▸ AIM OF THE TASK
Word for word, restate the lines of the data below between those holding "Task: Refresh the" and "Click the first Perspektif add button", inclusive; pictures do not belong in the copy.

▸ GIVEN DATA
┌──

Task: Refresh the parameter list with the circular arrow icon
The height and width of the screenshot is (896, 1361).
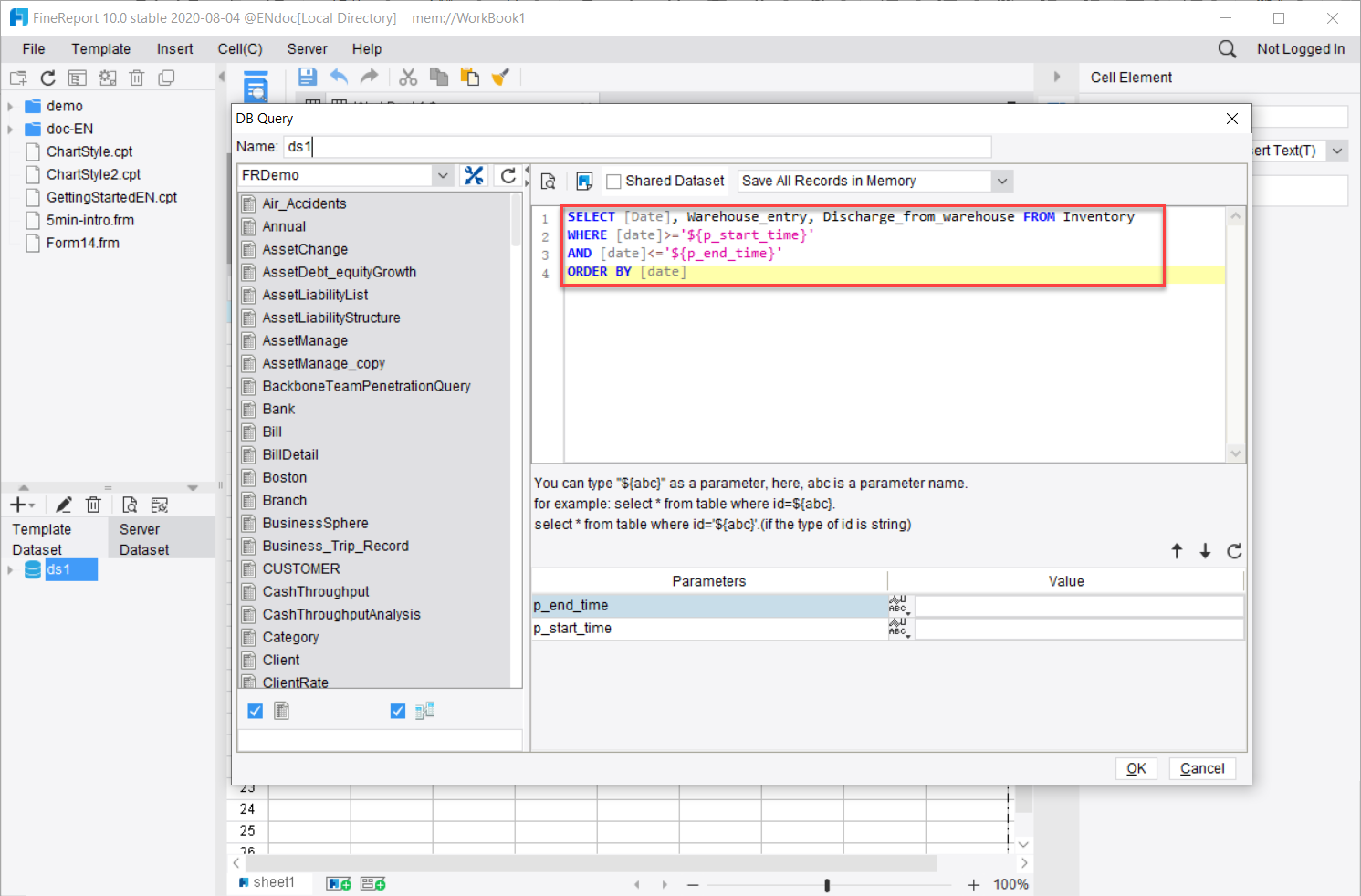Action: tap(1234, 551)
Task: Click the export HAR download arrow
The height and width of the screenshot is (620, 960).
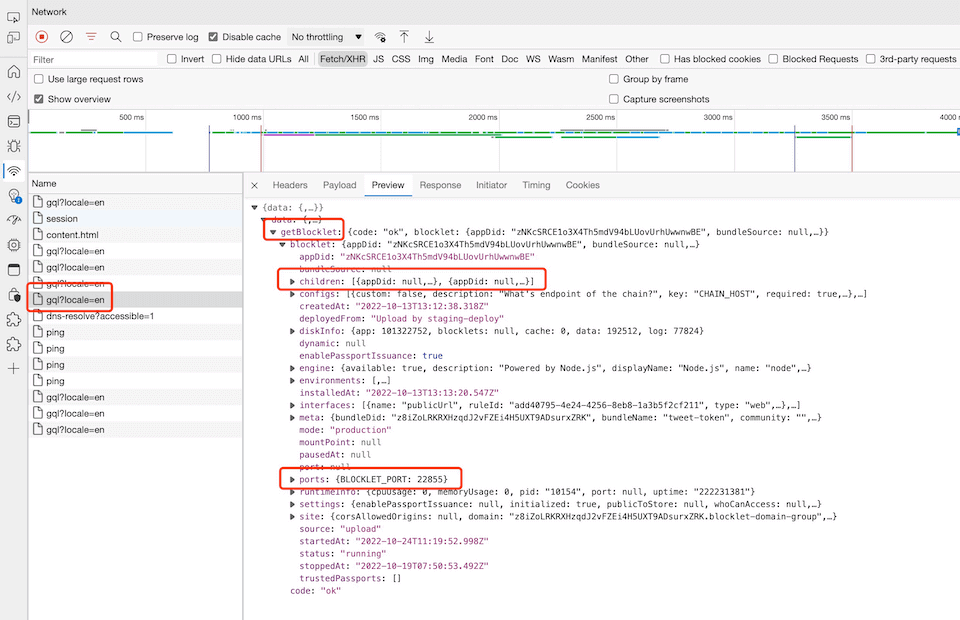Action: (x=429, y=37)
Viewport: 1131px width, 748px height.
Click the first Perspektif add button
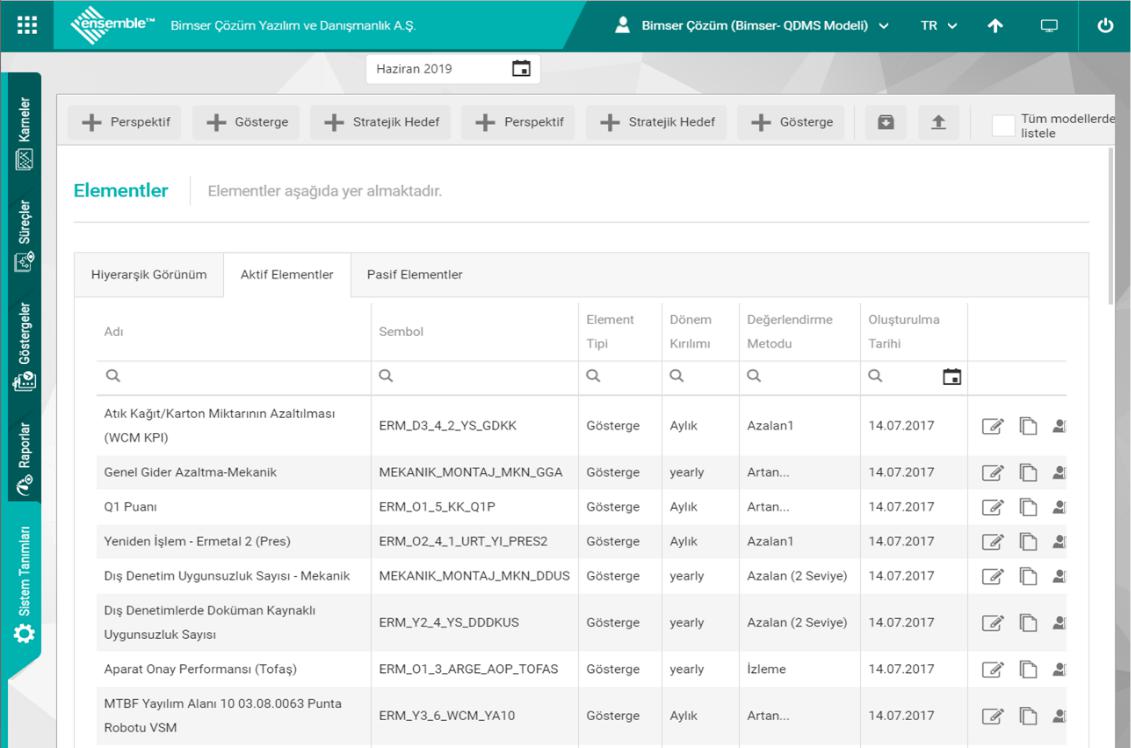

└──
┌──

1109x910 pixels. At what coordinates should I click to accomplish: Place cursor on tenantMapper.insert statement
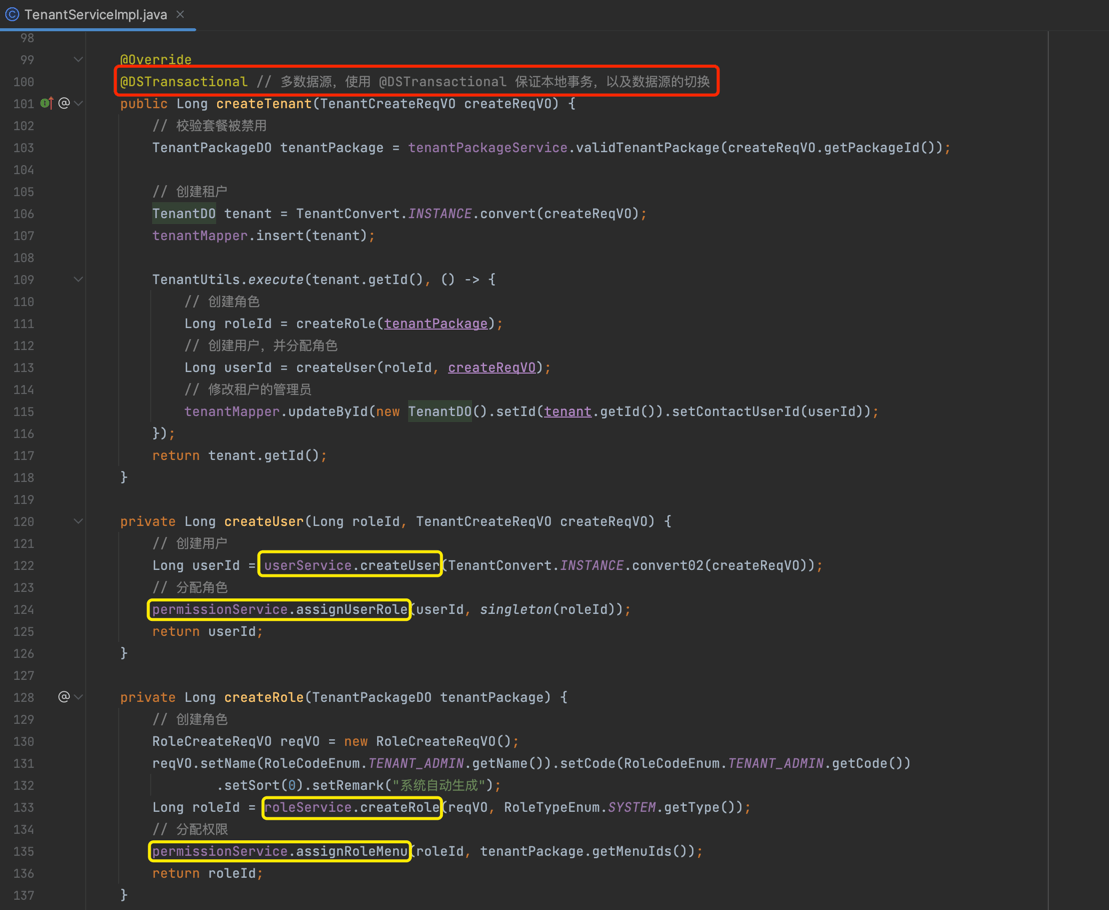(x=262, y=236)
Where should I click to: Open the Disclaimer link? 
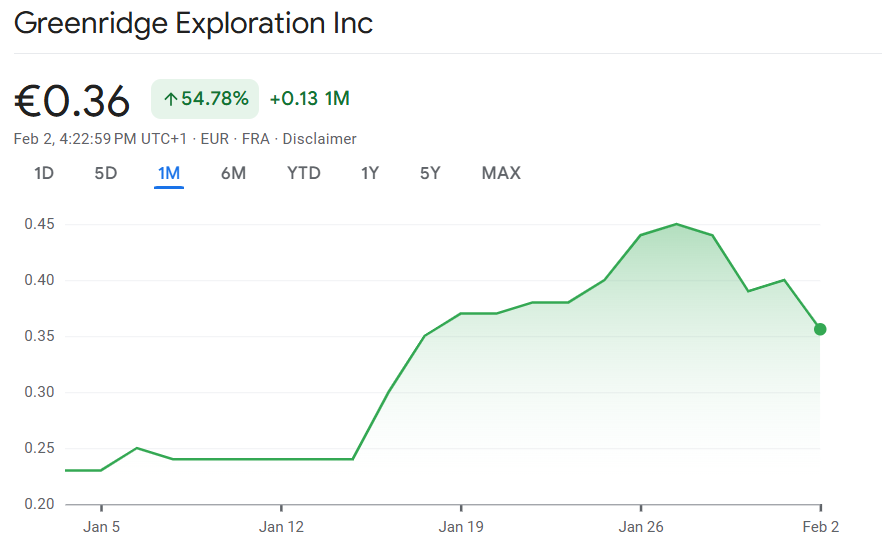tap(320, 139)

└──

▸ ANSWER FOR THIS EXERCISE
Task: Refresh the parameter list with the circular arrow icon
The height and width of the screenshot is (896, 1361).
Action: tap(1234, 551)
Task: Click the export HAR download arrow
The height and width of the screenshot is (620, 960).
Action: (x=429, y=37)
Viewport: 1131px width, 748px height.
Click the first Perspektif add button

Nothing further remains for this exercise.